You can’t make me feel bad. I don’t want to hear one single word about how it’s really not that hard, and if I’d just worked up a little courage decades ago, I could have enjoyed hours of frosty fun, meeting cool new people and making countless wintertime memories. So shut up about that. 

In reality, if I had tried ice skating back when I was a kid, do you know where I’d be right now? Dead. I’d be dead. Because ice skating is (probably) insanely dangerous, and I’m so glad I dodged that chilly bullet. 

How can you even think it looked fun to young Mikey Paulus? 

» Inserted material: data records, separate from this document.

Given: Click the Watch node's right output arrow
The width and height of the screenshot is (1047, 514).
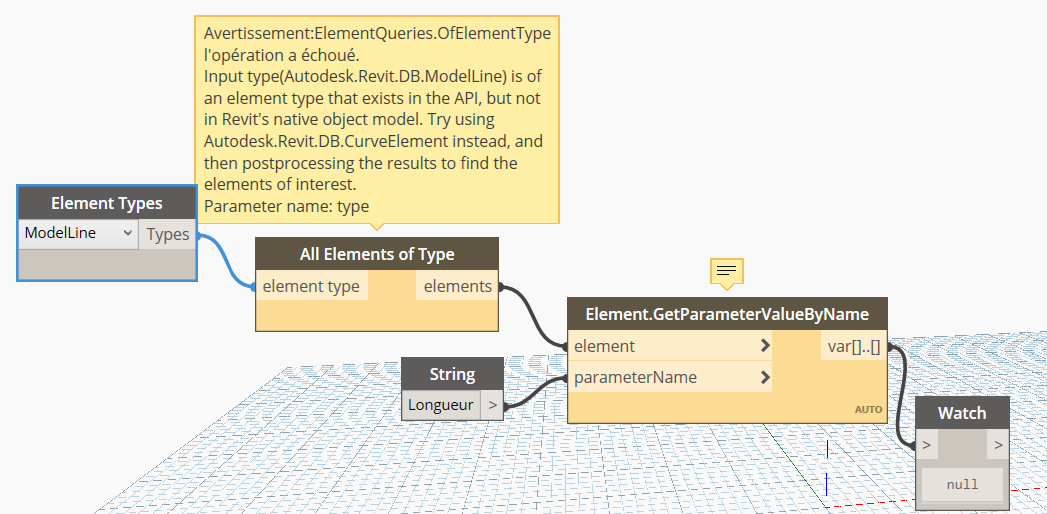Looking at the screenshot, I should (x=997, y=445).
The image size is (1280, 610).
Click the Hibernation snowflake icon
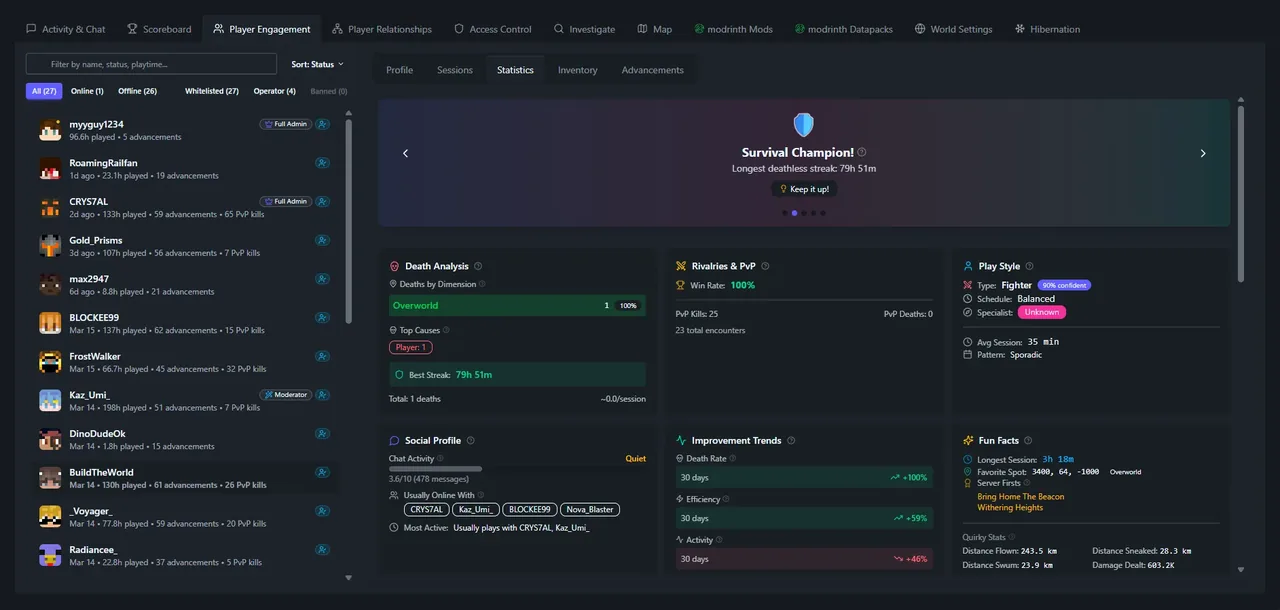[1020, 29]
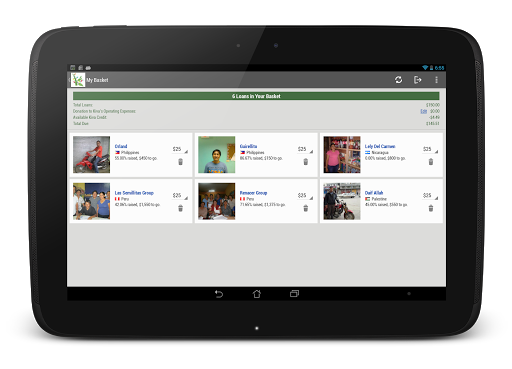Open the Renacer Group loan name link

[253, 193]
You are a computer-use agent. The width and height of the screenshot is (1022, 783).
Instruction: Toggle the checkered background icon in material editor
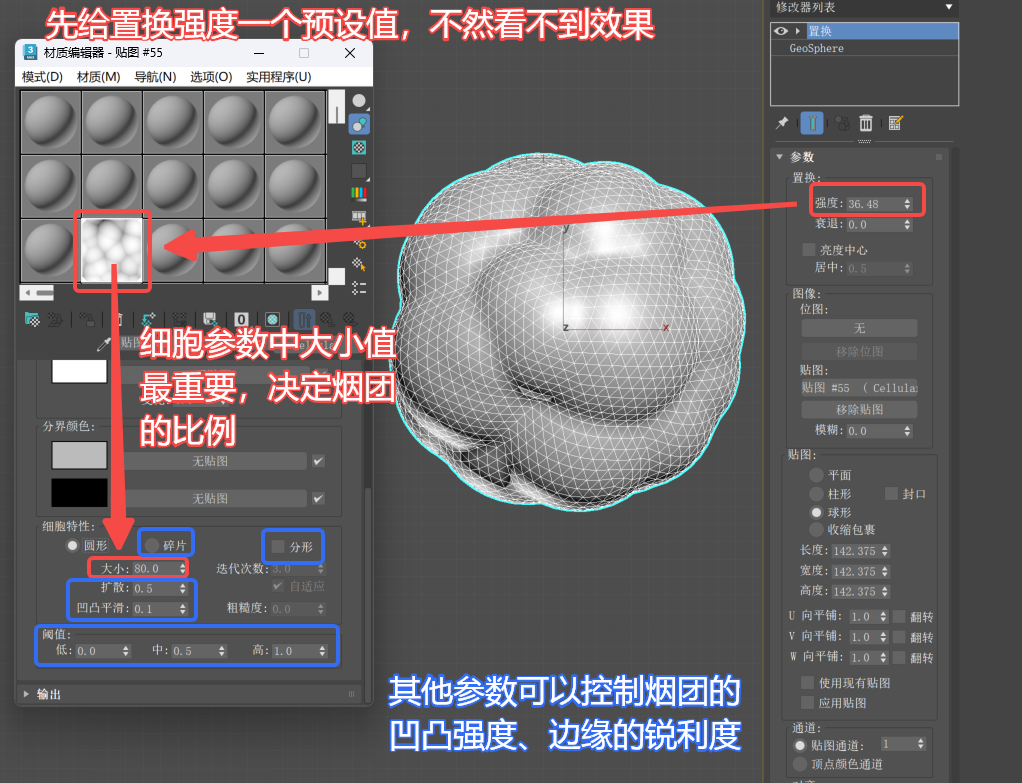[359, 147]
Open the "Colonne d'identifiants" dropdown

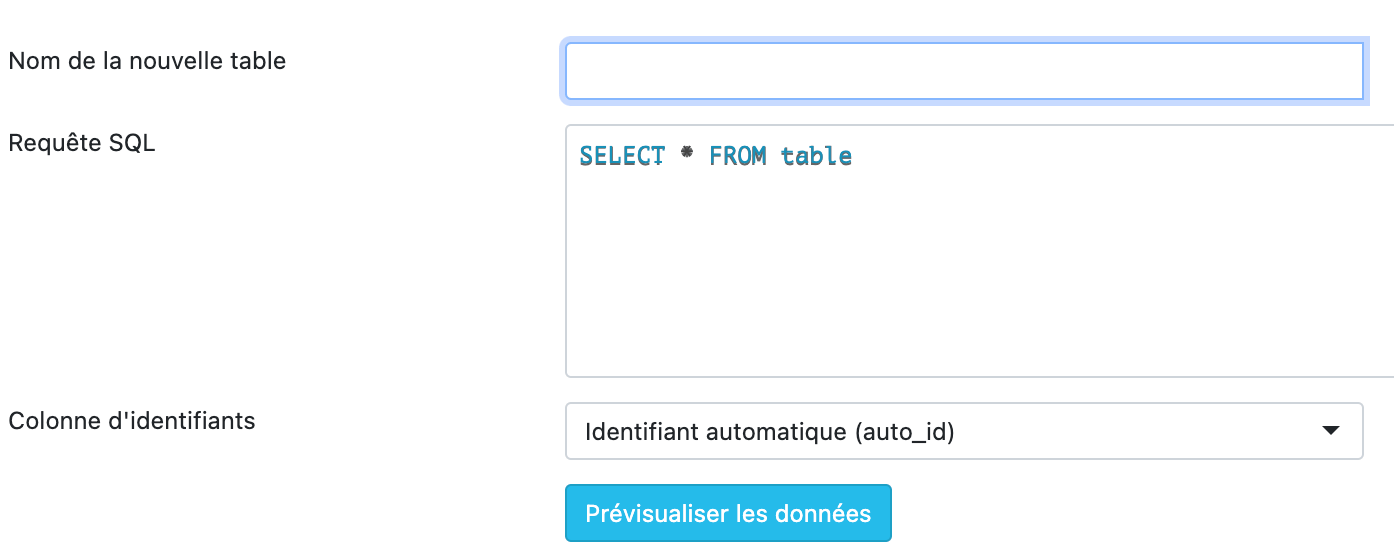point(964,431)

Hey kids! Since the weather’s super frigid outside, let’s head down to the neighborhood deathtrap for a good ol’ fashioned frolic! All ya gotta do is strap these massive razor blades onto you feet and then run out onto the most slippery surface in the city. Hey, did we mention the ice is rock hard and it’s 1984 and safety helmets haven’t been invented yet? Anyway, lace up the rusty ol’ knife shoes we rented for you and get on out there! Watch out for the 40 other gawky, uncoordinated kids! Don’t shatter your ankles! 

I’m 100% positive this is exactly what an adult said to me one winter long ago.

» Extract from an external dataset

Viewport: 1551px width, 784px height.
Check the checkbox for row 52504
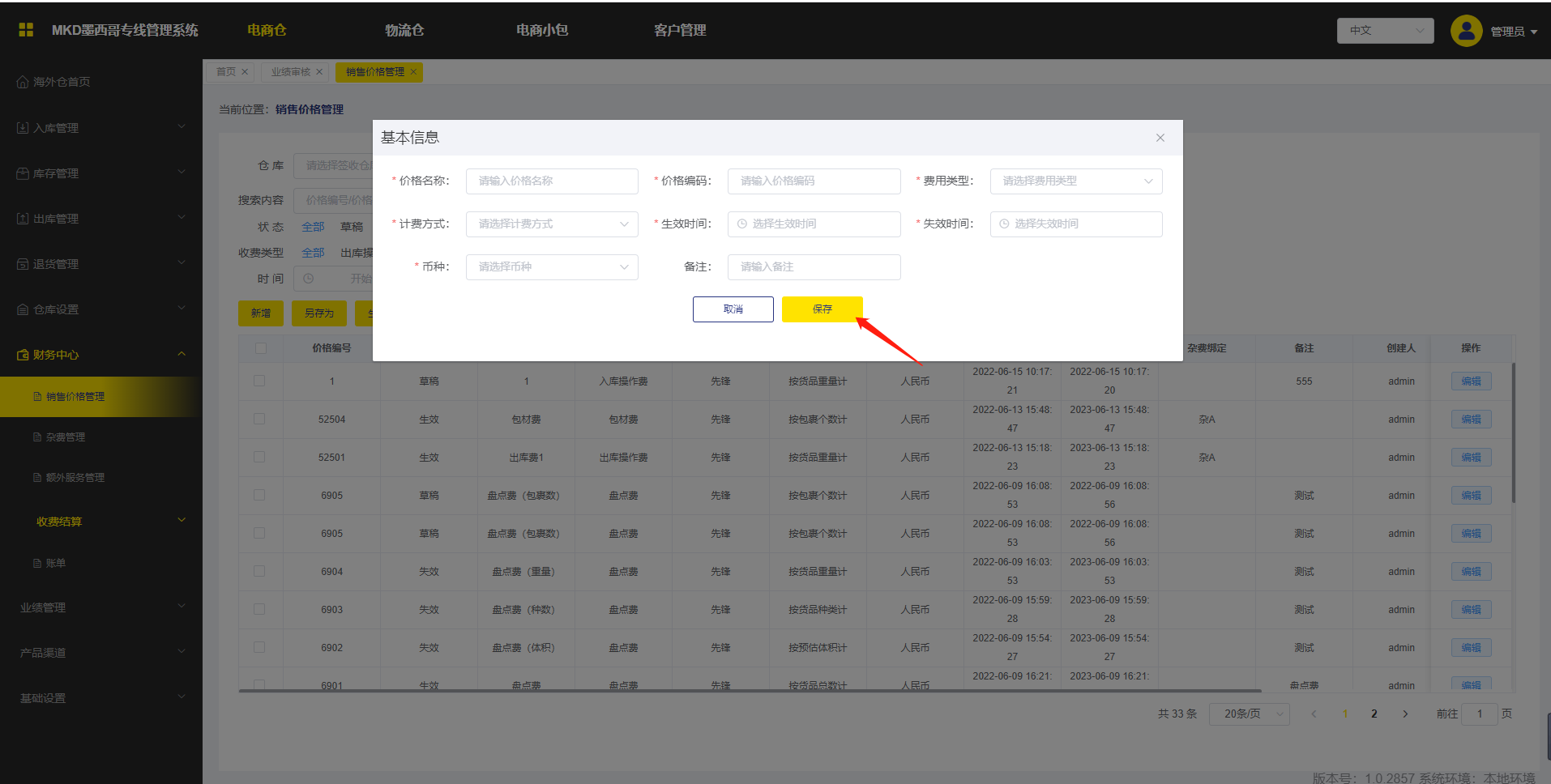click(259, 420)
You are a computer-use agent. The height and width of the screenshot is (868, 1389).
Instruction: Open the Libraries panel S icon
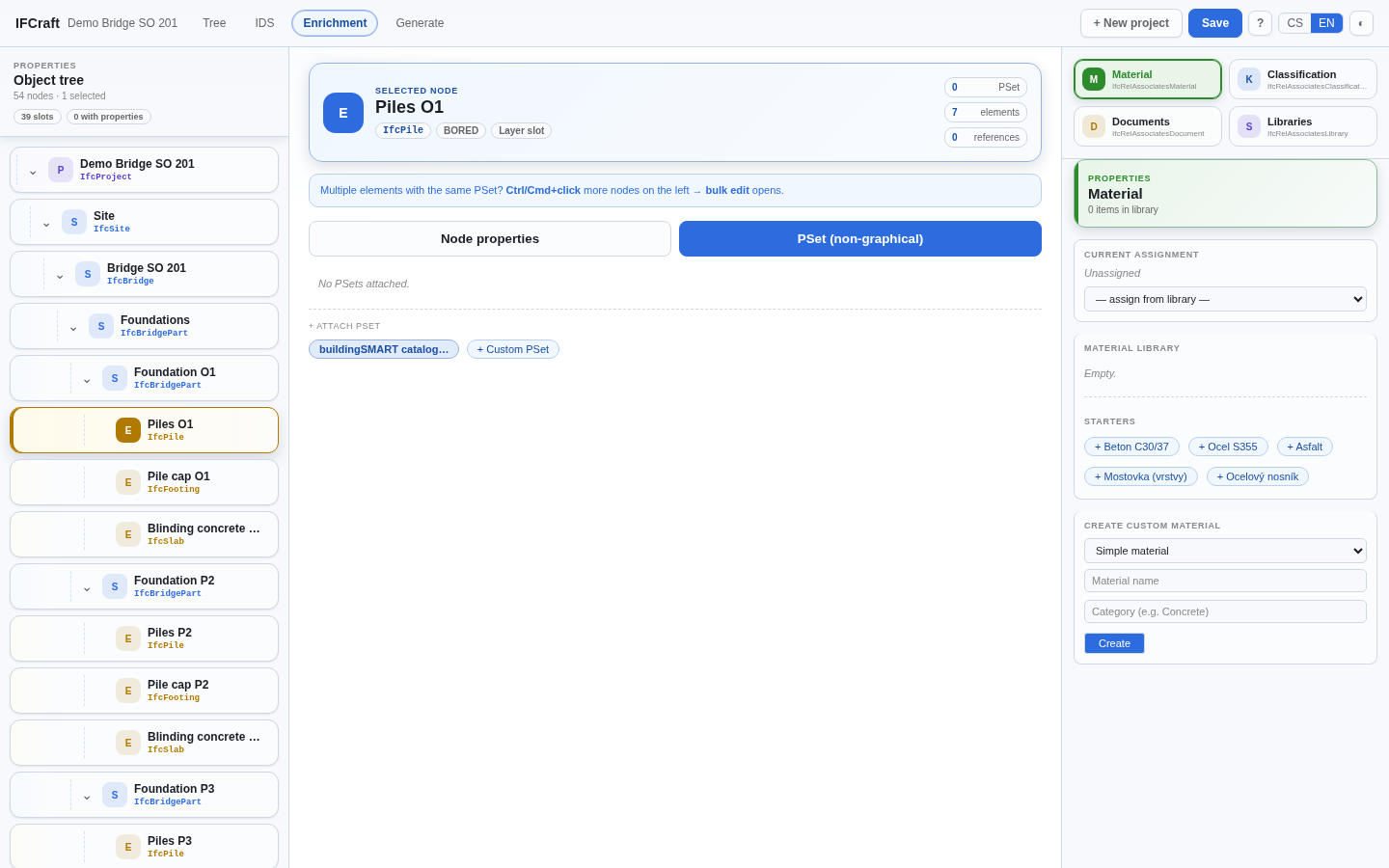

It’s not hard to find a skating rink – aka “Satan’s Play Pen” – around here. The Chippewa Valley is peppered with outdoor and indoor rinks, allowing us to break limbs and dislocate joints without having to drive longer than 10 minutes from most locations. 

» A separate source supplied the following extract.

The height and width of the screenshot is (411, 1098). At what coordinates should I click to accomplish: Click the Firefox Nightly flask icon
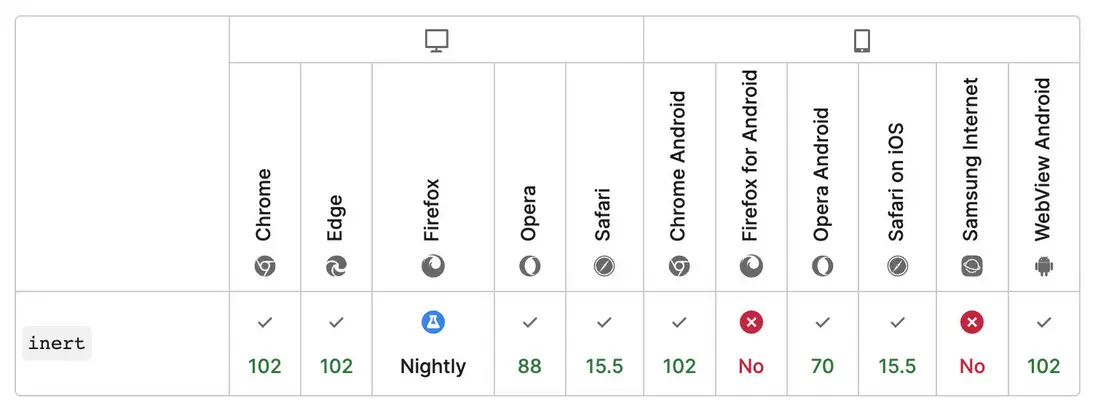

But hey, why stop there? For some people, skating on a regular ol’ sheet of ice just isn’t dangerous enough. No, some morons prefer to find a sheet of ice suspended over an actual, real-life lake. I’m not sure if you know this, but in the wintertime, the water in our lakes gets really freakin’ cold. Like, hypothermia cold. Like, if you drilled a hole into the ice and dipped your foot into the water, it would immediately freeze and shatter like a crystal platter. Boom, no more foot for you, idiot.

And yet. There are people out there (I have met them), who go ice skating on lakes and ponds. They do this on purpose, and totally not because a deranged serial killer is forcing them to play out his demented fantasies. 

You know what? Ice can break. Stay off it. Especially when you’ve got Bowie knives stuck to your feet like some kind of Northwoods Freddy Kruger.

All I’m saying is this: walking can be pretty fun. Just all by itself. You don’t need to introduce extra elements of danger into your recreational scenarios. You don’t need slick surfaces, sharp objects, and near-freezing water. All you need is the blazing blue winter sky above you, a snowy line of pine trees off in the distance, and a few miles of well-shoveled concrete sidewalk, salted and tested to ensure maximum traction. Talk about fun!

Now, don’t be alarmed, but the lunacy outlined above extents to other winter activities as well. Some people add big sticks and hard rubber disks to the equation. Some people mercifully avoid the ice, but they climb to the top of steep, wooded hills with pointy wooden planks clamped onto their boots, only to slide back down, creating a 100% chance of hip dislocation after ramming into trees at high speed. 

And some people? Some people go “cross-country skiing.” As if this world isn’t hard  enough. 

So in conclusion, no, I can’t ice skate. And you can’t make me.